Adam intercepts me. “Sarah, would you like to cuddle?” Would I like to cuddle? No, I would not, but I say yes anyway. We sit cross-legged. He dips his head against my shoulder, drapes his arm softly around my stomach. “Is this okay?”
“This is okay.” We sink into the pillows. Christy turns on a soft melody, a calming oboe with a touch of chimes. I can feel my heart beating. I can feel Adam’s heart beating.
He asks every time he moves closer, and I say yes. I’m daring myself to go further. I’m obligating myself, and I don’t know why. His face against my neck. His fingers on my forearm. He’s polite, careful to read my response. Careful to gauge my answers. I think I might be relaxing. I think, Hey, maybe there’s something to this. Maybe this isn’t so bad.
Then he lets out a sniff and it’s like a record breaking—no oboe, no pillow, and no amount of powerful no’s are ever going to make me comfortable. He cries harder. “Do you want to talk about it?” I ask, dumbfounded. His tears drip into my hair.
He buries his head in my back. I’m lost. We begin to rock, back and forth, back and forth. My toes fly. What the hell have I gotten myself into?

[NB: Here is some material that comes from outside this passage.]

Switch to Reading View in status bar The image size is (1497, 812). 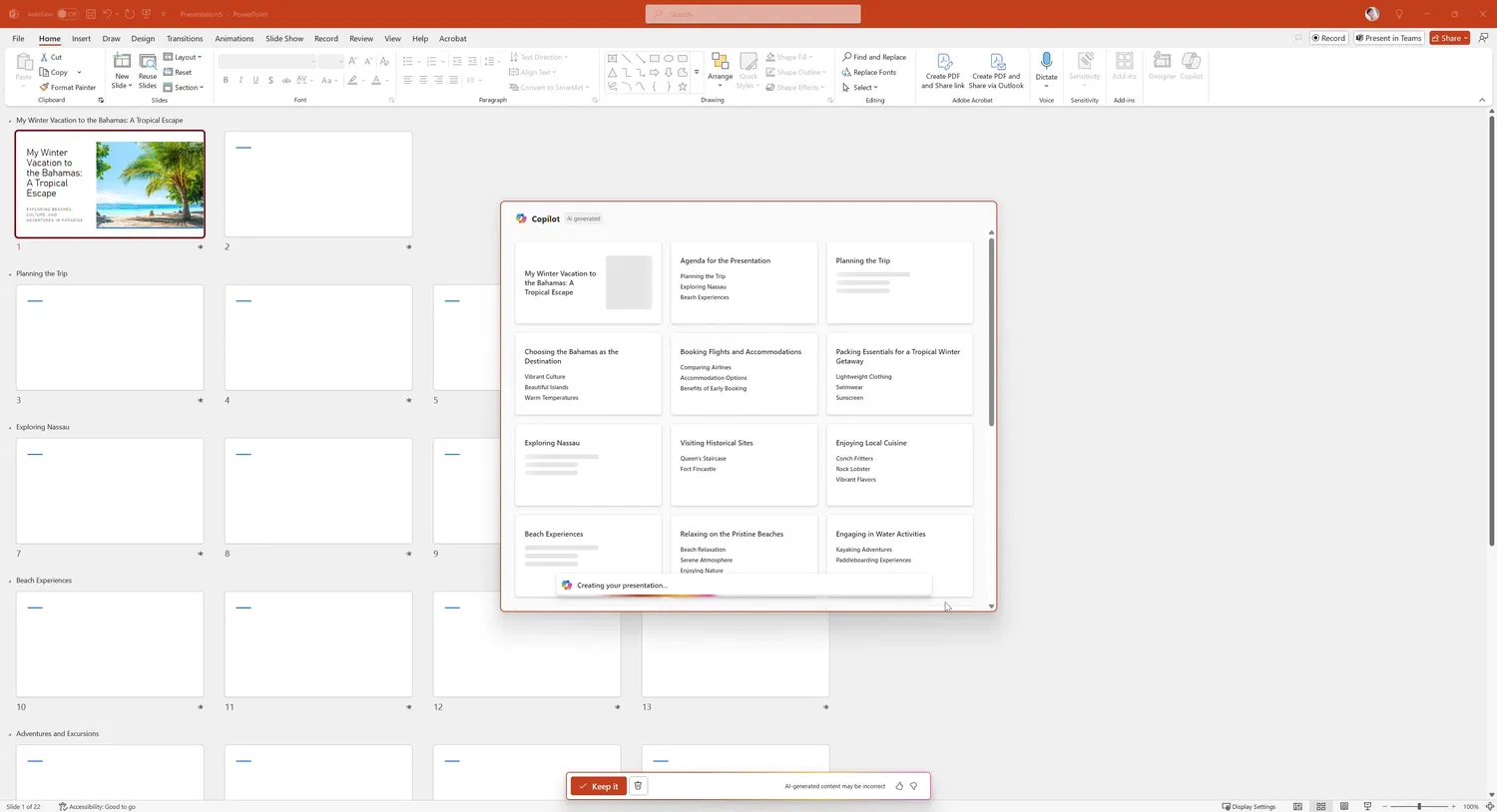(x=1344, y=806)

My heart beats faster and it’s time to face that I’m not comfortable because a man I’ve never met is crying on my neck right now. I’m probably supposed to have some sort of magnificent, grand epiphany on the vast power of human touch, but instead I think of my roommate at home and my boyfriend who isn’t this man and, weirdly, my Beanie Baby pig Squealer who I had as a kid. I want to jump in a boiling hot shower, wash this experience off because I don’t want to be here anymore. It takes a special person to be this vulnerable, to feel someone’s hands on your back or belly or thigh and think, You know what, yes, I am okay with this.

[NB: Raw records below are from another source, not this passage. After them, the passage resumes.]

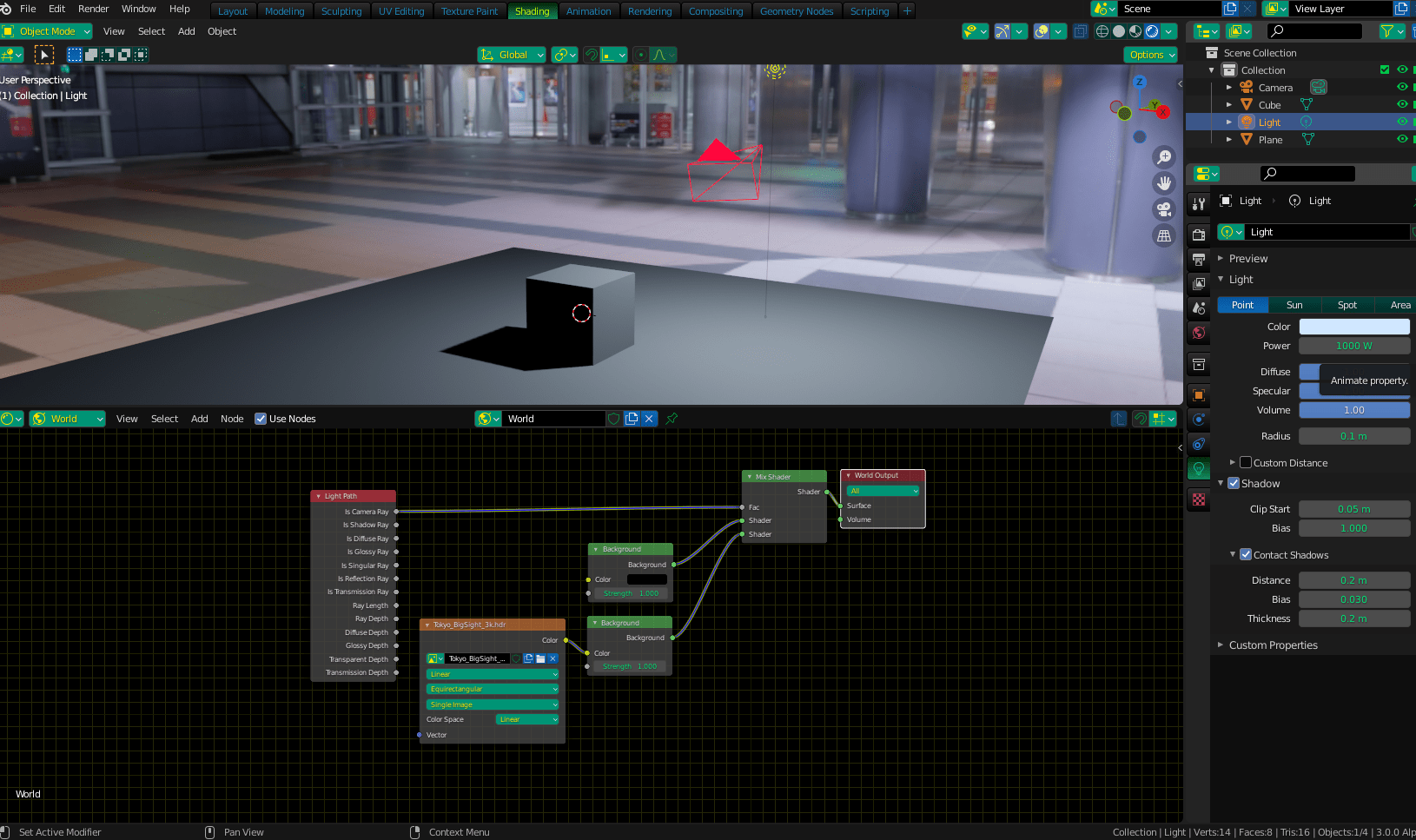The height and width of the screenshot is (840, 1416).
Task: Switch to rendered viewport shading sphere icon
Action: (1152, 31)
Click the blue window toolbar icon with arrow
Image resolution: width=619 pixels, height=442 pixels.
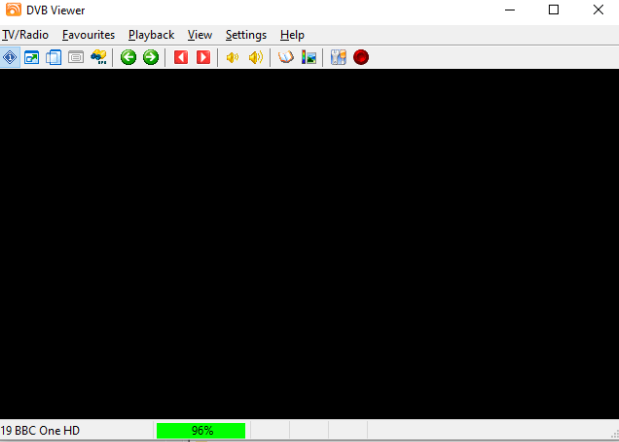coord(32,57)
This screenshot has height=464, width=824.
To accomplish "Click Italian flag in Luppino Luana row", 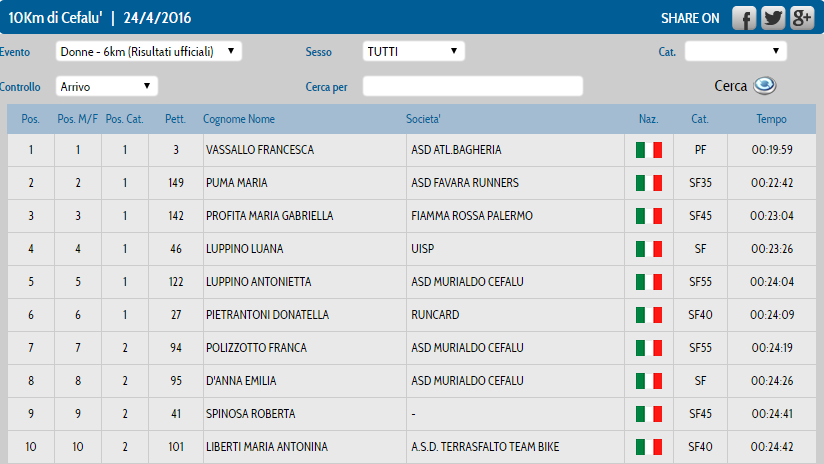I will [x=648, y=249].
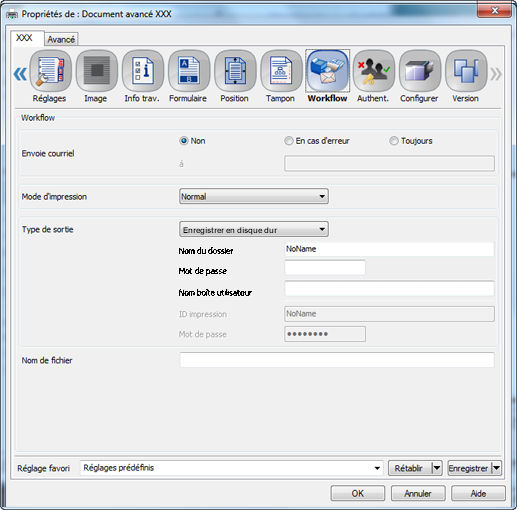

I’m not that person. I will never be that person. It’s time to get out.
Rule #5: You are allowed to change your mind.
8:01 ACP (After Cuddle Party)
“Adam,” I whisper and try to untangle myself, “Adam, I’m not comfortable with this anymore.” He immediately extracts himself, murmuring okay’s and I’m sorry’s and even one “It was nice meeting you.” Pleasantries that don’t fit anymore.

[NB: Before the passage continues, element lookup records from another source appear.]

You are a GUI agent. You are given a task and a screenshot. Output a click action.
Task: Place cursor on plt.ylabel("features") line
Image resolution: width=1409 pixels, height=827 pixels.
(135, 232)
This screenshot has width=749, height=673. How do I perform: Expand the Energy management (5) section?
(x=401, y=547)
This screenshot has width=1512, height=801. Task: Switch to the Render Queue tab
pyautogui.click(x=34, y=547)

I think Christy knows what I’m about to do. Everyone stills for a moment, legs splayed over one another, hands hovering mid-massage. I can say no if I want. That’s part of being powerful, isn’t it? I can change my mind. Then why do I feel so guilty?
“I’m going to leave, I think,” I mumble.
Christy nods. “Will you come back?” she asks.
“Maybe,” I say, and wince inwardly because maybe means no and I’m just too scared to say it.
I wave a half-hearted goodbye and scoop up my backpack, toss it on my shoulders, and jam my feet into my shoes. With one last glance I fly out the door, down three flights of stairs and into the street. The sky is big and dark and open.
*Names have been changed.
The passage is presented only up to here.